---------- SUPPLIED MATERIAL

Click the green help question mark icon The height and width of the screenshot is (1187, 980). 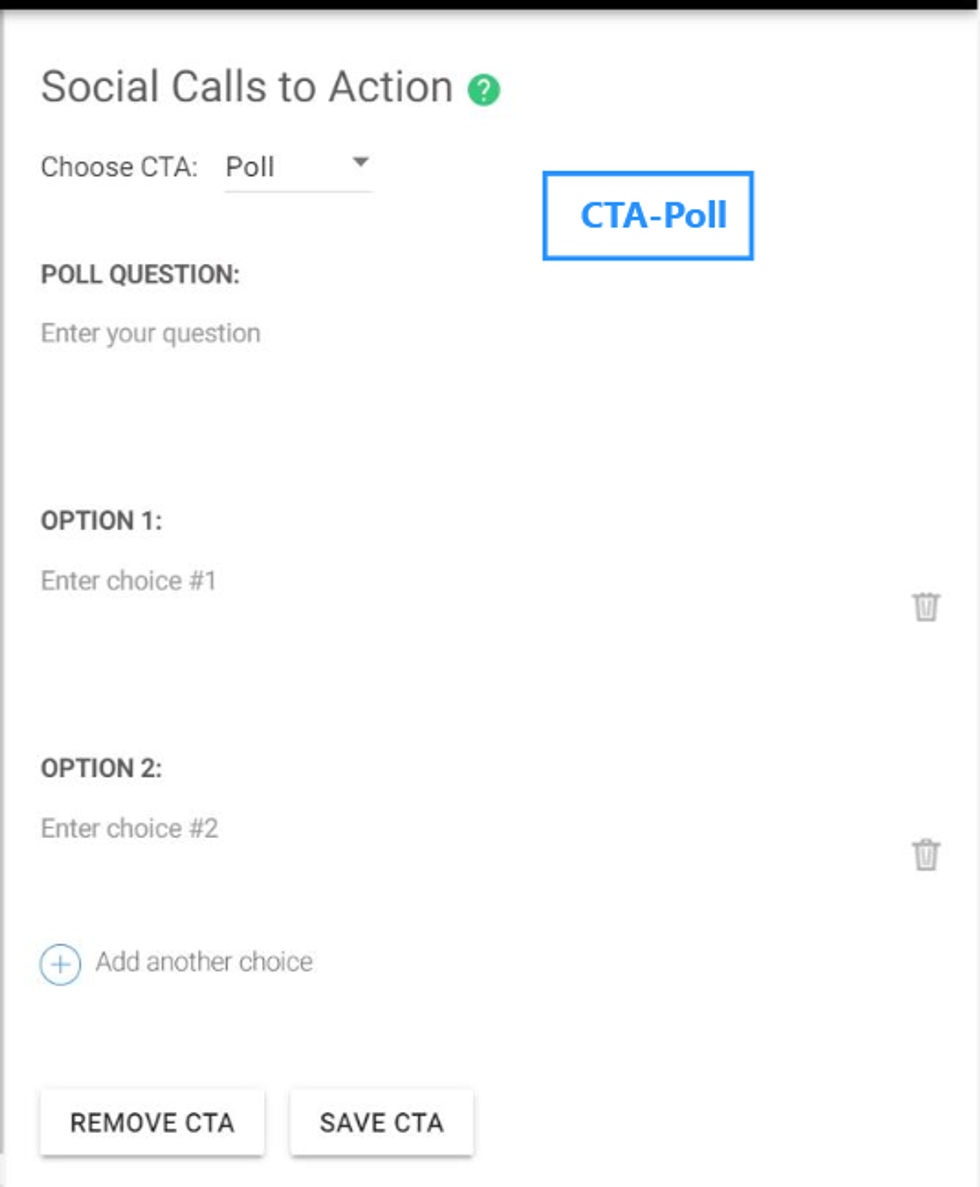coord(484,90)
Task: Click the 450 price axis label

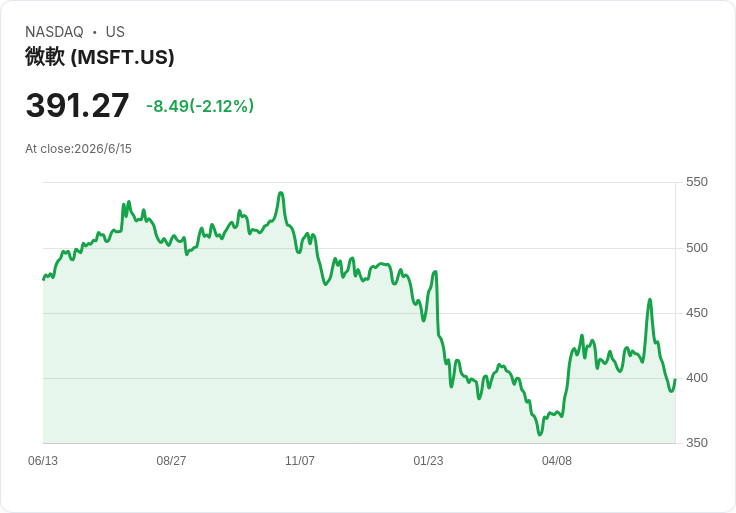Action: click(697, 313)
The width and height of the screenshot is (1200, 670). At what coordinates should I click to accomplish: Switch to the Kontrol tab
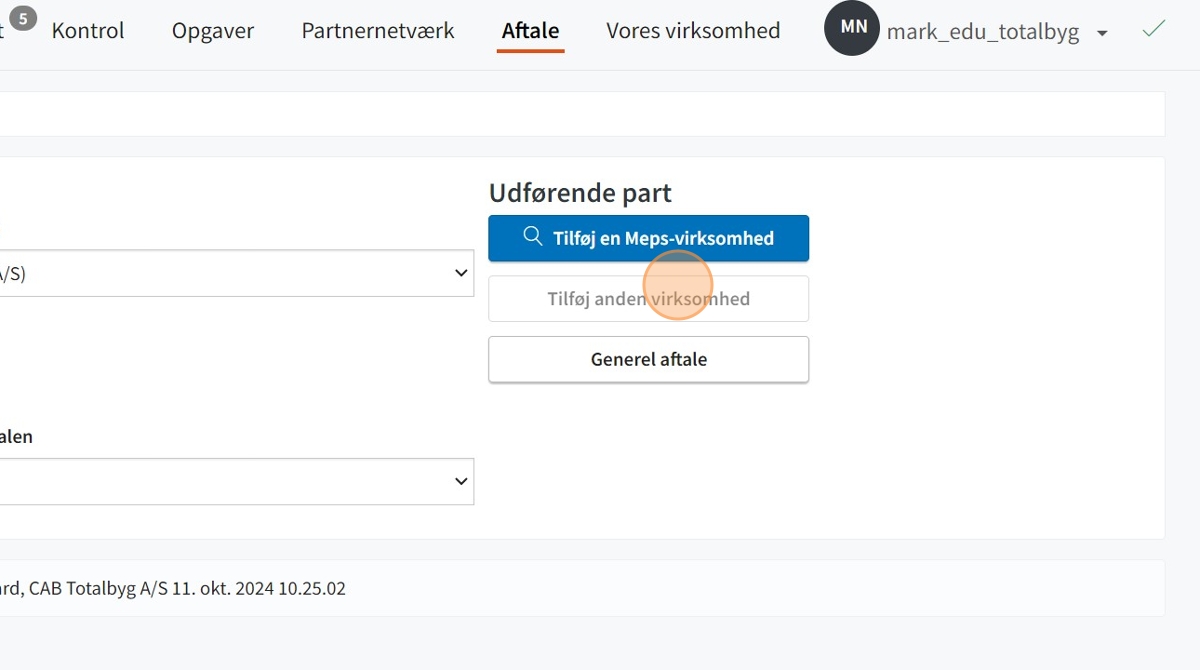pos(88,31)
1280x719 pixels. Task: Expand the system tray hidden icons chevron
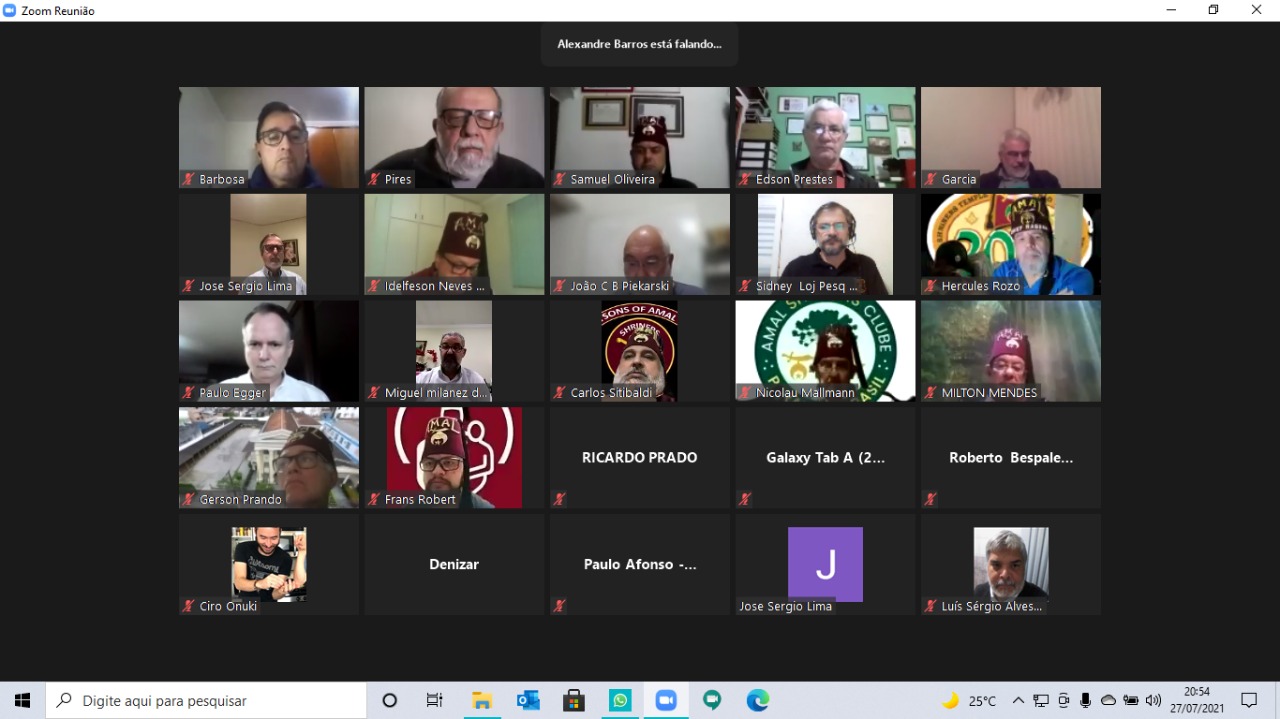[x=1018, y=701]
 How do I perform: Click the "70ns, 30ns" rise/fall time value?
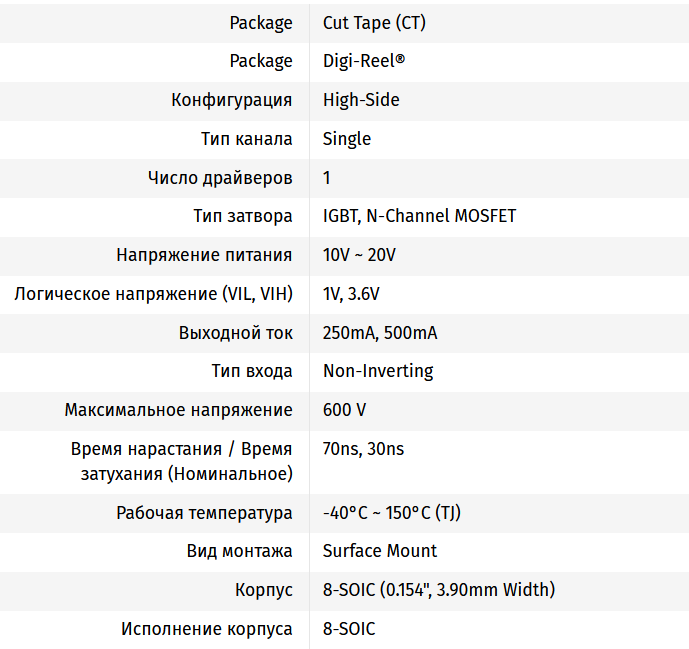363,449
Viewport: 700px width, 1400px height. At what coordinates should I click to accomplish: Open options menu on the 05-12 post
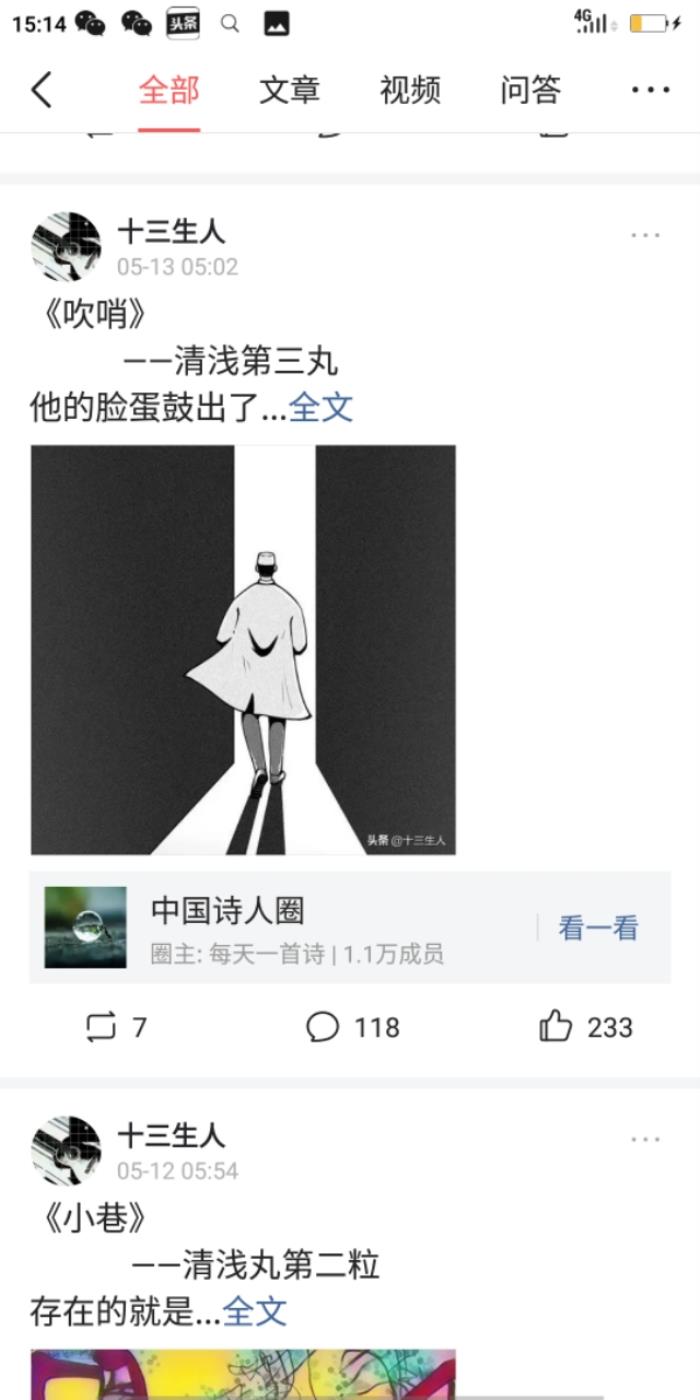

--------------------

**ACTIVITY:**
Omit the pictures and retype exactly the lines from the one containing "1280x719 pixels. Task: Expand" through the end of the entries above.

**ANSWER TO THE EXERCISE:**
1280x719 pixels. Task: Expand the system tray hidden icons chevron
[x=1018, y=701]
 How do I perform: Click the "70ns, 30ns" rise/fall time value?
363,449
Viewport: 700px width, 1400px height. At what coordinates should I click to accomplish: Open options menu on the 05-12 post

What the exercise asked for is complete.